Several phenomena in modern science and technology can be described by means of non-linear differential equations such as hyperbolic system with source term, kinetic equations and advection reaction diffusion models. These models play a fundamental role in classical physics, and in industrial applications, for example in plasma physics, granular gases, semiconductor design, or metheorolgy and geophysical problems. More recently these tools of mathematical science have been extended to interacting particle systems in order to describe soft-science problems such as: financial markets, opinon dynamics, traffic flow, crowd evacuation, cancer cells growth, biological newtwork formation.

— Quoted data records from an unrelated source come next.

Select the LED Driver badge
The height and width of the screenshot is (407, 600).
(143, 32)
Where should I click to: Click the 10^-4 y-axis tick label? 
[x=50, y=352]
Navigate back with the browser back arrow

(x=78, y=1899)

In each of these contexts one of the fundamental aspect is to determine the conditions, and the forcing terms which highly influence the dynamics, and can be controlled.
Our project wants to analyze these themes by developing efficient numerical methods for control problems where the constrains are described by the evolution of kinetic, and hyperbolic models.
The research outlines we will develop are:
1) Control of kinetic models
(G. Albi, G. Dimarco, L. Pareschi, G. Puppo, M. Semplice, G. Visconti, M. Zanella).
2) Hamilton-Jacobi equation and applications to optimal control
(S. Cacace, E. Carlini, M. Falcone, R. Ferretti, G. Paolucci, L. Saluzzi).
3) IMEX method for differential equations
(G. Albi, G. Dimarco, L. Pareschi, S. Boscarino, G. Russo).
4) High-Order schemes for conservation and balance laws
(E. Abbate, S. Boscarino, G. Russo, G. Puppo, M. Semplice, A. Thomman, G. Visconti).
5) Mean-field optimal control and mean-field games, and uncertainty quantification
(G. Albi, S. Cacace, E. Carlini, G. Dimarco, L. Pareschi, M. Zanella).